NEW YORK — Gone are the days when you could walk out of a store carrying a Baccarat crystal vase, accidentally drop it on the sidewalk and automatically expect your gold credit card to reimburse the purchase price.
Visa USA Inc. has announced that starting March 1, banks and other issuers of Visa gold cards will no longer have to offer purchase protection--the insurance covering the cost of merchandise broken or stolen.
Although the MasterCard gold card and all American Express cards still offer the service, credit card industry analysts are noticing a general cutback on some of the perks companies use to try to entice customers to their cards in the first place.
"You can attach lots of bells and whistles to your card, but if the customer doesn't care or doesn't use them, what's the use?" said Maria Mendler, spokeswoman for Citibank, the largest credit card issuer in the U.S. with 38 million cards.
The New York-based bank canceled two programs at the beginning of the year--extended warranties for products purchased with its cards, and guaranteed lowest prices, where the bank refunds the difference if you buy a product and then see it elsewhere for less.
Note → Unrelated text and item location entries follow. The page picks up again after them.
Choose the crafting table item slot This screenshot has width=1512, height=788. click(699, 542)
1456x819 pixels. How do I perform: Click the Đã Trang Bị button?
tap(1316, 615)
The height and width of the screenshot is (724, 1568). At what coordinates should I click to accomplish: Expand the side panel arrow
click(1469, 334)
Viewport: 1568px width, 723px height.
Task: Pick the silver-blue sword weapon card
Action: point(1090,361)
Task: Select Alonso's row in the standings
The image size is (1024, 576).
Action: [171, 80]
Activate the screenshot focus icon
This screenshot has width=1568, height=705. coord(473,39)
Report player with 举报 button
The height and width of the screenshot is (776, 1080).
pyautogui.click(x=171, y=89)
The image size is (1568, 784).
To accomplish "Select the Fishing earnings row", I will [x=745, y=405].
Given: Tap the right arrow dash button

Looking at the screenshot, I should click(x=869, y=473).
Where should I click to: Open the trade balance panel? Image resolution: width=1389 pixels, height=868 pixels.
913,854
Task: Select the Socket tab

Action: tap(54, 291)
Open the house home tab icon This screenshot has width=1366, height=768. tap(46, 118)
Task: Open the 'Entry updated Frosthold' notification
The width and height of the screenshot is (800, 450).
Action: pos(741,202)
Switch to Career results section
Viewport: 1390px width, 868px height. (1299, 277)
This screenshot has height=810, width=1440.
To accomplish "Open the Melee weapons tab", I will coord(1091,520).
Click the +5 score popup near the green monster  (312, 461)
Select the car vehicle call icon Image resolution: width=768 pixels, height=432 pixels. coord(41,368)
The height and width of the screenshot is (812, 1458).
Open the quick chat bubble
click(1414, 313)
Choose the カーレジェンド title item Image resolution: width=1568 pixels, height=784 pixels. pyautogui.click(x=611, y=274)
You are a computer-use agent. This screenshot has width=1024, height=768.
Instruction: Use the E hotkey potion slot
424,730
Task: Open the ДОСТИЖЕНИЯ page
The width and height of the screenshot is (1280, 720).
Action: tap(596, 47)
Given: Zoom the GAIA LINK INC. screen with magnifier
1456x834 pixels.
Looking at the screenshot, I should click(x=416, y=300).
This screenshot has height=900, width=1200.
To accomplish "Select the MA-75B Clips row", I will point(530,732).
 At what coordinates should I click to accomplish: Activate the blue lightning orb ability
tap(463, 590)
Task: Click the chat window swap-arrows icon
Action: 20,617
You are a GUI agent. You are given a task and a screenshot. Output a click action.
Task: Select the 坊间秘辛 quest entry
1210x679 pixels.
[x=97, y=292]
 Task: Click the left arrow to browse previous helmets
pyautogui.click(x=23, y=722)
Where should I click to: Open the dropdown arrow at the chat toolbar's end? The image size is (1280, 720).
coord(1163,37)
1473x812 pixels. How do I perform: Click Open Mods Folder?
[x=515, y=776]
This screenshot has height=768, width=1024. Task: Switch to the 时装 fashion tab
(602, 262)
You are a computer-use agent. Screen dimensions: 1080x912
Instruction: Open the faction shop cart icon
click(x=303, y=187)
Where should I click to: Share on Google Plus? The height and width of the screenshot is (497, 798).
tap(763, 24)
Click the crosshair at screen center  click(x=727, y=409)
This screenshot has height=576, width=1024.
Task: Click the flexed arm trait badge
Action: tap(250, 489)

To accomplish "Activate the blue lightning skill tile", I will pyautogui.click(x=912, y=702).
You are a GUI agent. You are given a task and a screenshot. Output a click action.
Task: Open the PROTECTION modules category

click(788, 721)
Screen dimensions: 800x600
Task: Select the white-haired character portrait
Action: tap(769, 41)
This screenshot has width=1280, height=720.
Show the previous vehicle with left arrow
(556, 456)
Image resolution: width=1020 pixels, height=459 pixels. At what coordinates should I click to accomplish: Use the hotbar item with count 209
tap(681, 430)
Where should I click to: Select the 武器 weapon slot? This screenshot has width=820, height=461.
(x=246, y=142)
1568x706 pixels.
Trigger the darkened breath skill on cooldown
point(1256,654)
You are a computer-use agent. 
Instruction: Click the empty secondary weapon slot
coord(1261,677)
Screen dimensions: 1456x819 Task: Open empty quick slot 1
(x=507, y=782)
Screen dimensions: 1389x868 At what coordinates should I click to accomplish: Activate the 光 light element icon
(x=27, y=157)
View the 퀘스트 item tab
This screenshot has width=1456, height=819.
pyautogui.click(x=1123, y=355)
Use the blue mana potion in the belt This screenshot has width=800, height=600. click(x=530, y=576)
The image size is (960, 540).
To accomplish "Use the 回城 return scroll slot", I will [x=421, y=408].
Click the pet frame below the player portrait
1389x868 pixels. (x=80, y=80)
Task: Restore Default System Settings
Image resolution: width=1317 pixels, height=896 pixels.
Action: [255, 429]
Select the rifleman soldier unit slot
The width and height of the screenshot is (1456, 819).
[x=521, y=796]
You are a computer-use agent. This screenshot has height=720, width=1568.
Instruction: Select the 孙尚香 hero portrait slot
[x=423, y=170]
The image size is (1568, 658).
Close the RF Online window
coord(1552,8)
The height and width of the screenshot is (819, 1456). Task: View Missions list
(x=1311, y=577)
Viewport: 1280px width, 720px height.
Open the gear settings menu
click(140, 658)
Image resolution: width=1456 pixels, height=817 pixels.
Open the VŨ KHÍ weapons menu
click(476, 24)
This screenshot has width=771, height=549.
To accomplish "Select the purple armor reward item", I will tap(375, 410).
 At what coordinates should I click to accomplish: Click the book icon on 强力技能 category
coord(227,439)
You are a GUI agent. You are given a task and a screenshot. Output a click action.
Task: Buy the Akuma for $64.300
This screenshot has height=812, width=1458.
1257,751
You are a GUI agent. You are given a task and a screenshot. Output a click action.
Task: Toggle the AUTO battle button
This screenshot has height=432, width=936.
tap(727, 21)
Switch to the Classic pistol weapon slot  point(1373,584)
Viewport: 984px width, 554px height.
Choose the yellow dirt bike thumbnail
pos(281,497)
Customer research found that the plans were underutilized and weren't bringing in new customers, Mendler said.
But Citicorp offers purchase protection on all its cards and will continue offering that insurance even after Visa drops it.
Chase Manhattan Corp., which is to combine card operations with Chemical Banking Corp. as part of a larger merger later this year, also intends to voluntarily continue purchase protection, but it has already canceled an extended warranty program.
Visa spokeswoman Stephanie Caracristi said the company discontinued requiring purchase protection because research showed gold card consumers find it less important than other perks such as free extended warranties.
Industry-watchers said enhancement programs are not only expensive, they are subject to abuse.